Given some arbitrary model, I would like to manipulate each parameter p before it is involved in a computation. I’m interested in multiplying each p by some learnable constant c. I can’t manually adjust each parameter after the forward pass is completed because then the learnable constant would not be a part of the computation graph. Ideally, the operation p*c would happen before p is used in the forward pass. Then, during the backwards pass, both p and c would receive a gradient wrt the loss.
I looked into hooks to achieve this, but all the posts I have seen so far just use hooks to print out the underlying tensor or gradient information. Is there a way to use hooks in the forward pass to adjust parameters or is this not possible? I could manually define each parameter in the network, and then have control over it; however, my current model has a lot of convolutional layers, so I would prefer not to do this manual work.
I tried to define hooks to achieve it but encountered some problem.
c = nn.Parameter(torch.randn(1), requires_grad=True)
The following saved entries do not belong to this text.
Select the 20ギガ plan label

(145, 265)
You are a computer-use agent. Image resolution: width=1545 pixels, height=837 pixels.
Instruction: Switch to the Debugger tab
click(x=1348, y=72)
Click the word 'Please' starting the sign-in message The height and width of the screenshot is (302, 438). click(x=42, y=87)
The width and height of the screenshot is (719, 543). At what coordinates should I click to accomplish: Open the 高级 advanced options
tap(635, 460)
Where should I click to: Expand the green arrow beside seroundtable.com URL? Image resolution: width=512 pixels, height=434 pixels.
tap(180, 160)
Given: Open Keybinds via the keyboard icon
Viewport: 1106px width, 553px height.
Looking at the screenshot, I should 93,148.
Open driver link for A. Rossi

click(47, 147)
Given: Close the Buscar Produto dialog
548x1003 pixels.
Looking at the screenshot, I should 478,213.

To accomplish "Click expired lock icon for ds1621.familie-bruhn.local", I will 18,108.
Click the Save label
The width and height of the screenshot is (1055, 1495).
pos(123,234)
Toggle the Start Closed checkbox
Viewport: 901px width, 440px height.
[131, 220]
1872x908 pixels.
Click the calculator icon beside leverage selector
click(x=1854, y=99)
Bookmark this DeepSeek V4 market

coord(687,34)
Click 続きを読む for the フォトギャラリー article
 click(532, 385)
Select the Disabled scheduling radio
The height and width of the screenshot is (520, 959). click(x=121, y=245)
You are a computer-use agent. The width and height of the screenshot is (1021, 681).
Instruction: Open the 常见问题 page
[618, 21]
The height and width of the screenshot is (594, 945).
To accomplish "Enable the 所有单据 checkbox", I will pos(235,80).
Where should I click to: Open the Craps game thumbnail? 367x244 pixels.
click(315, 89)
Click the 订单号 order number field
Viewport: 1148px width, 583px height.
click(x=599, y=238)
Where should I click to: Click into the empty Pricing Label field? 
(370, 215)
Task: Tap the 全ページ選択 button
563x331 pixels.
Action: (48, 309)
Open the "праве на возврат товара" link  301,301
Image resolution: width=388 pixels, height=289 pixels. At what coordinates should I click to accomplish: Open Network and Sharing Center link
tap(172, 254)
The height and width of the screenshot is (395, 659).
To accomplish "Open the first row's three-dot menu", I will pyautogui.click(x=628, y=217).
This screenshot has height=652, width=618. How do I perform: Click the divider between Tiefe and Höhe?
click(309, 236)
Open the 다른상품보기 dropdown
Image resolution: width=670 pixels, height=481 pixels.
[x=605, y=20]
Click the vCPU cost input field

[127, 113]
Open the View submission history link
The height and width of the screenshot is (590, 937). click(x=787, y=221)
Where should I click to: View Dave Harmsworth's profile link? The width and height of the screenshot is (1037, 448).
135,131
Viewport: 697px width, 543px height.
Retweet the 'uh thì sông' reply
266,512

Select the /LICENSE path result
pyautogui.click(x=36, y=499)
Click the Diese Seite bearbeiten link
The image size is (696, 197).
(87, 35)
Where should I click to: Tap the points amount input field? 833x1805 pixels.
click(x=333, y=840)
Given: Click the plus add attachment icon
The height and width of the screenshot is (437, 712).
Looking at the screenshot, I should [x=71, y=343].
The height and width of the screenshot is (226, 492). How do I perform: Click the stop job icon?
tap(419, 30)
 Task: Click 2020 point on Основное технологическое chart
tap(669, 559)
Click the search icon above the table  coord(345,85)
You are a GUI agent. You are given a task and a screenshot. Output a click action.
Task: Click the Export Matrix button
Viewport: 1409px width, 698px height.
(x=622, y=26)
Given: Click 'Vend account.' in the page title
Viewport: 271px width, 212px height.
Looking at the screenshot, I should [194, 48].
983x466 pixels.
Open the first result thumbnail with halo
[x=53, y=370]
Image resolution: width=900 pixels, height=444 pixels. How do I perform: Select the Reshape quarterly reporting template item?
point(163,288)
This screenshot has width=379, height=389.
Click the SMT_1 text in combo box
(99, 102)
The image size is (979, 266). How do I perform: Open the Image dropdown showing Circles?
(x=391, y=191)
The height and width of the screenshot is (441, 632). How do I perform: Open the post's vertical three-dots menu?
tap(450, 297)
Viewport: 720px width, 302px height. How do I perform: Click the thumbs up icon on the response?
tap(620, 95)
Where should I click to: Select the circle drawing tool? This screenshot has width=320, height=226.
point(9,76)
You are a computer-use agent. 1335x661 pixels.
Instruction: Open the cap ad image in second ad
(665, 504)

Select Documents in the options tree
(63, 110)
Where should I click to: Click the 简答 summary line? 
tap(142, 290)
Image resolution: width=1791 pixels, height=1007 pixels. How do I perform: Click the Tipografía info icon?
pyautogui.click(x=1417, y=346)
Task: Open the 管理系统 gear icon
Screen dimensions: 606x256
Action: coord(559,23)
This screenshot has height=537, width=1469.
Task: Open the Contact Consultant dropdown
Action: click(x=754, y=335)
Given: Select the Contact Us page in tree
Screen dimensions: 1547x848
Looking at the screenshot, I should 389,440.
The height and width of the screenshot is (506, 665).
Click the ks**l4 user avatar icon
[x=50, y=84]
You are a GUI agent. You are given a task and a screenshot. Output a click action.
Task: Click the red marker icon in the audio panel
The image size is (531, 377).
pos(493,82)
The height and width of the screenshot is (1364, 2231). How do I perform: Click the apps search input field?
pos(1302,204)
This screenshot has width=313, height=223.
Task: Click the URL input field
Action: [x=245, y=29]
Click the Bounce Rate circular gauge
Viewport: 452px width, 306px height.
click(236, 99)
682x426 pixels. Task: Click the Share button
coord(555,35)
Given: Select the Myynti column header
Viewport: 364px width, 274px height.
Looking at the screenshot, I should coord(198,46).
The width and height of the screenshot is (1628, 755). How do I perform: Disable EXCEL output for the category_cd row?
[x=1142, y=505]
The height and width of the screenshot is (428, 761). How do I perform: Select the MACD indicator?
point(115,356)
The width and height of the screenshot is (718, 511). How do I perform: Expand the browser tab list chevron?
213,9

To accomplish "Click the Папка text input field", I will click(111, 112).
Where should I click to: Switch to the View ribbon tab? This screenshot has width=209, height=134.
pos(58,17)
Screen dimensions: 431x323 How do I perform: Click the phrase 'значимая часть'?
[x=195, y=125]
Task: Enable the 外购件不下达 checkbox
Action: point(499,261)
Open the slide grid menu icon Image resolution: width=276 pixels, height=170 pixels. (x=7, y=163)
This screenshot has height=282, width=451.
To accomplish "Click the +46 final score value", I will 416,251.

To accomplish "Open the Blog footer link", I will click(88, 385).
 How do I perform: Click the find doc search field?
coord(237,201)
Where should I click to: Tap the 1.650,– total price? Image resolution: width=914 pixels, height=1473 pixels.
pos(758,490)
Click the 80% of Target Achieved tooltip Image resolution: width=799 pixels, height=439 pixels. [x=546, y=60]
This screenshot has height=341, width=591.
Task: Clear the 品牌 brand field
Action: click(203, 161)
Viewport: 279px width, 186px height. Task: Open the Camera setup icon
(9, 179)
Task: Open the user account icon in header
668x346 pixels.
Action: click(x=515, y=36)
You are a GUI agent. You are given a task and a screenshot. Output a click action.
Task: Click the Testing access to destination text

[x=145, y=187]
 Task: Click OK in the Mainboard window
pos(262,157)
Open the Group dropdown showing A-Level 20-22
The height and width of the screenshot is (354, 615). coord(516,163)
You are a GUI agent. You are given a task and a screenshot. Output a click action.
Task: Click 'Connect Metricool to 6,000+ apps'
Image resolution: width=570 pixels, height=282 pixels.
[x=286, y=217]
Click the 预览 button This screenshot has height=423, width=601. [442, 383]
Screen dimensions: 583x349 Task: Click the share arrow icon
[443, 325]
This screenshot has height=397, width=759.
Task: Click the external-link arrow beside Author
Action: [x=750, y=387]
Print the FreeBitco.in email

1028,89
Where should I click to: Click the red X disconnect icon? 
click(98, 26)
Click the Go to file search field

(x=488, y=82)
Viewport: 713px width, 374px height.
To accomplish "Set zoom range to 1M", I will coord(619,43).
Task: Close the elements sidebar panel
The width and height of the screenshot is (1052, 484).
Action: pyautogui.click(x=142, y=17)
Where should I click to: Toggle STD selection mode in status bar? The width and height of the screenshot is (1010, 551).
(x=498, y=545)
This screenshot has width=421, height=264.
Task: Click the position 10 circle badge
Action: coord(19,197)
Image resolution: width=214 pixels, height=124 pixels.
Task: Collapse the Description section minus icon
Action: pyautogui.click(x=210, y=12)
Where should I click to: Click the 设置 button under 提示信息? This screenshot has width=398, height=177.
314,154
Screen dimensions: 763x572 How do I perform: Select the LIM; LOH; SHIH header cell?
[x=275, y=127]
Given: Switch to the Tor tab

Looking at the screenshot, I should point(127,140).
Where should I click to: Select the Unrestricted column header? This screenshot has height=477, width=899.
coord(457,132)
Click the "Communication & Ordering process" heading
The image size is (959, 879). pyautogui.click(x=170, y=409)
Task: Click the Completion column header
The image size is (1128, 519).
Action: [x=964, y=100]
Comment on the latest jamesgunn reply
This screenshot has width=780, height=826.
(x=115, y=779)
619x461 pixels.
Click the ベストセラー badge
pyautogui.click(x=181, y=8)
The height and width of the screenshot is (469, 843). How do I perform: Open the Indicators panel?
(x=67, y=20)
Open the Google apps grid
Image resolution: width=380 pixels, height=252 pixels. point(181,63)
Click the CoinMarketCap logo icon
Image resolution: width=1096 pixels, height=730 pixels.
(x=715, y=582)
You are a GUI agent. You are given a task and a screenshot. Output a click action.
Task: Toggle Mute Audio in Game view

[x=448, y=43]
opt = torch.optim.SGD(model.parameters(), lr=0.001)
opt.add_param_group({'params': c})
def hooks(module, input):
module.weight = nn.Parameter(module.weight * c)
for module in model.children():
if isinstance(module, nn.Conv2d):
module.register_forward_pre_hook(hooks)
c is defined as nn.Parameter and if we want to modify module.weight we must pass nn.Parameter or None to it, then registered it to each child_module. But, c is still not a learnable param, and what I found is:
module.weight is leaf variable, it is okay since it used to update.
c is also leaf variable, it means that gradient flow will not pass back to c? and c is not included in the computation graph?